Dewasa ini, semakin banyak pengguna TikTok di Pakistan yang mengabaikan hukum demi pansos (panjat sosial). Mereka merekam perilaku tak pantas yang berujung pada penangkapan, peringatan dari pihak berwajib, dan lebih parah lagi kematian. Dilihat dari berita selama enam bulan terakhir, setidaknya 35 orang diamankan polisi karena main TikTok.

Warga Pakistan dapat menjalani hukum penjara maksimal tujuh tahun apabila tertangkap basah memamerkan senjata di depan umum. Panduan Komunitas TikTok bahkan sudah melarang ini.

Zohaib segera mendatangi rumah Ammar untuk mengabarkan peristiwa naas ini. Murtaza marah besar begitu mendengar apa yang terjadi kepada adiknya.

Zohaib Ali

Zohaib Ali berharap TikTok diblokir di Pakistan. Foto: Haroon Janjua

“Dia menyalahkanku dan mengancam akan menjebloskan saya ke penjara,” kenangnya.

Diliputi ketakutan, Zohaib langsung lapor polisi dan menceritakan kronologinya. Dia mendekam dua bulan di lapas remaja sebelum akhirnya dibebaskan dengan jaminan pada Maret 2020.

Iklan

Nasib Ali jauh lebih sial. Sejak diamankan Januari tahun lalu, dia belum bisa keluar dari tahanan karena dituduh membunuh.

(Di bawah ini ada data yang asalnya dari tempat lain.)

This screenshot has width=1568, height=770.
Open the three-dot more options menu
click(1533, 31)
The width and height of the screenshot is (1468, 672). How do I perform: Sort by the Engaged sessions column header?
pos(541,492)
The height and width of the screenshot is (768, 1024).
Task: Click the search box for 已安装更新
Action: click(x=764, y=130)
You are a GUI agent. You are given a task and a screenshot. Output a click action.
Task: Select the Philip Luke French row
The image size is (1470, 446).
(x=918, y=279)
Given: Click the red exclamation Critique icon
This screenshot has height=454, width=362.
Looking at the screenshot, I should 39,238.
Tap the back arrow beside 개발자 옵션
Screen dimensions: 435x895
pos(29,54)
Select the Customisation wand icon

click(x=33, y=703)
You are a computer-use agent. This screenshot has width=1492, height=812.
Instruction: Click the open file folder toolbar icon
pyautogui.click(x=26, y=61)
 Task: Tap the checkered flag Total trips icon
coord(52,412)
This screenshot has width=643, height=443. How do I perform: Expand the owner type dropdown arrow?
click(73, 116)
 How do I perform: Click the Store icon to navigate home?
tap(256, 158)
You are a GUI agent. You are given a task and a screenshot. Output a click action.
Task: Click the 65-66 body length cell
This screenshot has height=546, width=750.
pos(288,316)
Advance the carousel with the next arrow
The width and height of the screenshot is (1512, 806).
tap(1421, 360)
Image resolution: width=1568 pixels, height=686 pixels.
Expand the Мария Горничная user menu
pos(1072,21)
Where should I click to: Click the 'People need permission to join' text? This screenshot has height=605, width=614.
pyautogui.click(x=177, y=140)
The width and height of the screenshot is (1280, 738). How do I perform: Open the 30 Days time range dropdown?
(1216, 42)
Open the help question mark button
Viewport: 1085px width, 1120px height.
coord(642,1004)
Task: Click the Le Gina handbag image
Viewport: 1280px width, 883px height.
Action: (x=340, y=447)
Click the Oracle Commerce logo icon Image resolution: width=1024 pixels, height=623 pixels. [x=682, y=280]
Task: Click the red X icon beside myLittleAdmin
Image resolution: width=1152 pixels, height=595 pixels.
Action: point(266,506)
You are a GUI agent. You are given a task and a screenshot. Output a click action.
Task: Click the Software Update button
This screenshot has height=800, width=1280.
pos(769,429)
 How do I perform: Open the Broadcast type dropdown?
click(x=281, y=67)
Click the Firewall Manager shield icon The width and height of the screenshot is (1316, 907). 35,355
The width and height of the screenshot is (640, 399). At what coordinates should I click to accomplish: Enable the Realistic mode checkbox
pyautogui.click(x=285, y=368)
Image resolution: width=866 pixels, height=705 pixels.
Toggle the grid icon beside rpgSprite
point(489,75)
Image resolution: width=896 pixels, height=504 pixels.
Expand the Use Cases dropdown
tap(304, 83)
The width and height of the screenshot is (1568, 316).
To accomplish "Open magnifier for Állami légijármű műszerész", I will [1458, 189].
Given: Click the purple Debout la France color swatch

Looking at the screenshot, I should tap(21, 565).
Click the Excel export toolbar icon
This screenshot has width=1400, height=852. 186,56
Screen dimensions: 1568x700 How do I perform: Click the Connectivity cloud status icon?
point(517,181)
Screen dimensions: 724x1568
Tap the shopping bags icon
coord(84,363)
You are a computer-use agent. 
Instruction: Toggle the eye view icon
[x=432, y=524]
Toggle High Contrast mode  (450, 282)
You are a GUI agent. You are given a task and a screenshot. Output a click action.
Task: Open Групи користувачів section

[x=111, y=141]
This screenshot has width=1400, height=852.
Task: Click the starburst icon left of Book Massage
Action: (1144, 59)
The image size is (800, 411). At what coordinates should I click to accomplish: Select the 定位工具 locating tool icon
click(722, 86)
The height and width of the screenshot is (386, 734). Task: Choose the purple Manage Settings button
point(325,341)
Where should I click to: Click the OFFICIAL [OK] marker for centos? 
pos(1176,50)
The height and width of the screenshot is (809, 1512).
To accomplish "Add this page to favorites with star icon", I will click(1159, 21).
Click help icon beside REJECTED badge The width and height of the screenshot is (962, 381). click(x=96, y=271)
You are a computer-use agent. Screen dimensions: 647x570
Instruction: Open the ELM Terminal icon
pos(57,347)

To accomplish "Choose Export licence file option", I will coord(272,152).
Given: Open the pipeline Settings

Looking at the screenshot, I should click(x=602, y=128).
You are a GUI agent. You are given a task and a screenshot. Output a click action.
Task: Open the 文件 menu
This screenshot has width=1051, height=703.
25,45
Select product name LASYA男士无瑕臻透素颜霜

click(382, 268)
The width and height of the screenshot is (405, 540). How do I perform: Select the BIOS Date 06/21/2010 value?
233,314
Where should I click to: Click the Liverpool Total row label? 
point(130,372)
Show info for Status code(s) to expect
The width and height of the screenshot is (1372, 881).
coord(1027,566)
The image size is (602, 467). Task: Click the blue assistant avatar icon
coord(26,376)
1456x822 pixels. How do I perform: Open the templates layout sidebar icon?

Pada Oktober lalu, pemerintah Pakistan memblokir platform berbagi video dengan alasan banyak konten “vulgar” dan “tidak bermoral” yang bersarang di dalamnya. Larangannya hanya bertahan 10 hari. Sementara itu, India baru saja memerintahkan pemblokiran TikTok dan 59 aplikasi buatan Tiongkok secara permanen.

“Seharusnya diblokir permanen. Masih banyak hiburan lain yang bisa dinikmati anak muda. Saya tidak bisa melupakan tanganku yang bersimbah darah,” Zohaib memberi tahu VICE World News.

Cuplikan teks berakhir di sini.